◆ TASK DETAILS:
Rewrite the commentary on Tucker Carlson's remarks about Michael Vick from "Carlson’s re;marks were" up to and including "me twenty Carlson.", switching "grandstanding" to "posturing".

Throwing Dumbo a life line,  Tucker  Carlson weighs in on Dumbo, b/k/a Barack Obama’s Micheal Vick remarks, from Mediaite [3]:

Carlson differentiated between Vick and others because Vick “killed dogs…in a heartless and cruel way.” This is true. But what Carlson believed to be the proper punishment for Vick is sure to get some attention:

“I think, personally, he should have been executed for that.”

Whoa. The conversation eventually turned to whether it was appropriate for Obama to weigh in on this matter at all (although, as the White House said, the primary focus of Obama’s discussion with Lurie was alternative energy) – golfer Ben Crenshaw, on the panel for some reason, came off as a Vick supporter but sounded unsure of whether the president should be discussing the matter. Republican strategist Leslie Sanchez voiced similar views, whereas Fox News contributor Doug Schoen didn’t see an issue with Obama’s comments.

Carlson’s re;marks were unfortunate.   Not because he dared to defy the Supreme Court’s theory on capital punishment, but because Carlson’s remark takes the attention away from Dumbo’s grandstanding.   It would have been better if Dumbo were the only person taking the heat for his ill considered Michael Vick remarks.   Drop and give me twenty Carlson.

Labeling Mayor No Labels, Micheal Bloomberg, Mayor No Labels, acquires a label, from Erin Einhorn andHelen Kennedy, New York Daily News [4]:

A testy Mayor Bloomberg fended off criticism of the city’s failure to clear hundreds of snow-choked streets Tuesday as an avalanche of critics attacked his reputation as a supermanager.

◆ DATA SECTION:
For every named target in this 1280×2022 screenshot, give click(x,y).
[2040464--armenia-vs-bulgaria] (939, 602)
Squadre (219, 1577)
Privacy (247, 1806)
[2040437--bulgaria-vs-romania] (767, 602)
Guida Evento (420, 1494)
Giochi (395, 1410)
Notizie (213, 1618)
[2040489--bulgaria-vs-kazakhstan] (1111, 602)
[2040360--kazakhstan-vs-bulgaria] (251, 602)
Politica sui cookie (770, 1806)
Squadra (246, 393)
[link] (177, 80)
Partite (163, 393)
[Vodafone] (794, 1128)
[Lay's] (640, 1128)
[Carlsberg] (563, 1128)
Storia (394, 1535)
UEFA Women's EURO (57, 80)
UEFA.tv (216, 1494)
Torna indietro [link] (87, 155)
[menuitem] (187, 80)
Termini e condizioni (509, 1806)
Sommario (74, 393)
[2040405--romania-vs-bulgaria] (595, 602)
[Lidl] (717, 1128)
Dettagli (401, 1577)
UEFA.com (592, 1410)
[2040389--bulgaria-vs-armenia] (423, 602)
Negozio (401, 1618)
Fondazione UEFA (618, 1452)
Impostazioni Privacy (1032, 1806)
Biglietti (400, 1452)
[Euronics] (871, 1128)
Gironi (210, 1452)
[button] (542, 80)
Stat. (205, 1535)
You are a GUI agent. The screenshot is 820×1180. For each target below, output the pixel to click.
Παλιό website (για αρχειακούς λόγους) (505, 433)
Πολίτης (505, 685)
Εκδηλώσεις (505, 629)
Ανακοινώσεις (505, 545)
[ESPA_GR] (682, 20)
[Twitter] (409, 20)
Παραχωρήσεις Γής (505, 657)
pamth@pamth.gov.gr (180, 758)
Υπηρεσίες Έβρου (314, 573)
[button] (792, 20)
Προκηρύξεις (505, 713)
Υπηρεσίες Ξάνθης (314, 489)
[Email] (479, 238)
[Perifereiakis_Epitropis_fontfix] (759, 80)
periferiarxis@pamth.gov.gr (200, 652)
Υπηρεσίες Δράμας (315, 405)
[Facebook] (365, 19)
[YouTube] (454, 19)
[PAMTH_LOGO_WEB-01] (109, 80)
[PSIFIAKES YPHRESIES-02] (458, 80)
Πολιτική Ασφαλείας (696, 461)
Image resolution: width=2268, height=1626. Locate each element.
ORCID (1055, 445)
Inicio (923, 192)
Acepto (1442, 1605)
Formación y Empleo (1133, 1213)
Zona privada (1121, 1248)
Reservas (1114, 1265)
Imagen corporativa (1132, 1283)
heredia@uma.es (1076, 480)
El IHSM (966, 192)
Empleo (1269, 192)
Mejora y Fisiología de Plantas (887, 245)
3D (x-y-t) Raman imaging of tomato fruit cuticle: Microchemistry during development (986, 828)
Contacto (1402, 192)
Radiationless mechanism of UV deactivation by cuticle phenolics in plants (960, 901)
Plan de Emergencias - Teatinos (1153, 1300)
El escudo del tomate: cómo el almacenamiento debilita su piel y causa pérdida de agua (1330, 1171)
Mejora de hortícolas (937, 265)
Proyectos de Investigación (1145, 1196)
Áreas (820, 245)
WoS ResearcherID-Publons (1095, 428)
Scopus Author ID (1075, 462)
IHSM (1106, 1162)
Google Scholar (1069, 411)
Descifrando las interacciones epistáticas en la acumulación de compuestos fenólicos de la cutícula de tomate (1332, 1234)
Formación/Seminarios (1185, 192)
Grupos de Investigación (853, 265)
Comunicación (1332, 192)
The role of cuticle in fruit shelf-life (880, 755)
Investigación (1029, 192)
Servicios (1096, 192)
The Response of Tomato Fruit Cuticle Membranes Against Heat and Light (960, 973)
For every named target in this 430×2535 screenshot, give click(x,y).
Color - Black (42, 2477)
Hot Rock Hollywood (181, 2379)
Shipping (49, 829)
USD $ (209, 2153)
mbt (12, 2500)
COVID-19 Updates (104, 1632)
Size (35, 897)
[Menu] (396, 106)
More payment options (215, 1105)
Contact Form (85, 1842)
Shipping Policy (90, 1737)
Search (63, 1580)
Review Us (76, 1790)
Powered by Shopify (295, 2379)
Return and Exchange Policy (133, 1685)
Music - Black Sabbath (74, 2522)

◆ SOLUTION FOR THIS TASK:
Carlson’s re;marks were unfortunate.   Not because he dared to defy the Supreme Court’s theory on capital punishment, but because Carlson’s remark takes the attention away from Dumbo’s posturing.   It would have been better if Dumbo were the only person taking the heat for his ill considered Michael Vick remarks.   Drop and give me twenty Carlson.